### [TEXT SEGMENT]
-=-=-=-=-
Getting Started

Much of this lab will require observing, capturing, and manipulating network requests. On this page, we’ll talk about how to go about doing this.

Browser Network Inspector

All standard browsers come with network inspectors designed to analyze what network requests a site is making. Let’s start by getting familiar with how these work.

Go to https://piazza.com, sign in, and open up your browser’s network inspector. Here are steps on how to do so for Safari, Chrome, and Firefox.

Click on a post, and then identify the API request being made to fetch that post’s data. This may require a little bit of probing around: you’re going to want to try to look for the “Response” tab of each network request to see which request contained the post content within the Response.

Sometimes, it’s helpful to do a global search: Command-Shift-F (or equivalent) will do the trick - you can search across all network request responses for a particular string, e.g. “Homework 6 Thread.”

Alternatively, look for one of the /api?method=content.get network requests.

Viewing Requests & Responses

Many (though not all) API endpoints utilize some combination of query string parameters and JSON payload bodies, and return data in JSON-structured responses. The /api?method=content.get endpoint follows this convention.

If you’d like to view the full, raw request, one way to do this is to copy the request as a cURL command by CTRL-clicking the request and selecting “Copy as cURL.” Here’s what the request might look like:

Request

curl 'https://piazza.com/logic/api?method=content.get&aid=l23s5aolhd44' \
-X 'POST' \
-H 'Content-Type: application/json; charset=utf-8' \
-H 'Accept: application/json, text/javascript, */*; q=0.01' \
-H 'Accept-Language: en-US,en;q=0.9' \
-H 'Accept-Encoding: gzip, deflate, br' \
-H 'Host: piazza.com' \
-H 'Origin: https://piazza.com' \
-H 'User-Agent: Mozilla/5.0 (Macintosh; Intel Mac OS X 10_15_7) AppleWebKit/605.1.15 (KHTML, like Gecko) Version/15.3 Safari/605.1.15' \
-H 'Referer: https://piazza.com/class/ky9e8cq86872u?cid=1054' \
-H 'Content-Length: 70' \
-H 'Connection: keep-alive' \
-H 'Cookie: piazza_session=<redacted>; session_id=<redacted>; AWSELB=<redacted>; AWSELBCORS=<redacted>; _ga=<redacted>; last_piaz_user=<redacted>' \
-H 'CSRF-Token: CRvqpF1mpRsg3aHtCnpE62HJ' \
-H 'X-Requested-With: XMLHttpRequest' \
--data-binary '{"method":"content.get","params":{"cid":"1054","nid":"ky9e8cq86872u"}}'

The response might look something like this:

{
    "result": {
        "history_size": 2,
        "folders": [
            "logistics"
        ],
        "nr": 1054,
        ...
        "tags": [
            "instructor-note",
            "logistics",
            "pin"
-=-=-=-=-
### [COLLECTED DATA]

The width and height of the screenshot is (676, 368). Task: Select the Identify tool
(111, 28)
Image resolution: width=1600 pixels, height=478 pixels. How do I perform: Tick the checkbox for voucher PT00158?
-=-=-=-=-
### [DIRECTIVE]
In the guide to inspecting network requests above, answer each of these briefly:
(a) Which keyboard shortcut lets you search across all network request responses?
(b) After CTRL-clicking a request, which option copies the full raw request?
(c) Which folder appears in the "folders" field of the sample response?

### [SOLUTION TO THIS PROBLEM]
(a) Command-Shift-F (or equivalent)
(b) "Copy as cURL"
(c) "logistics"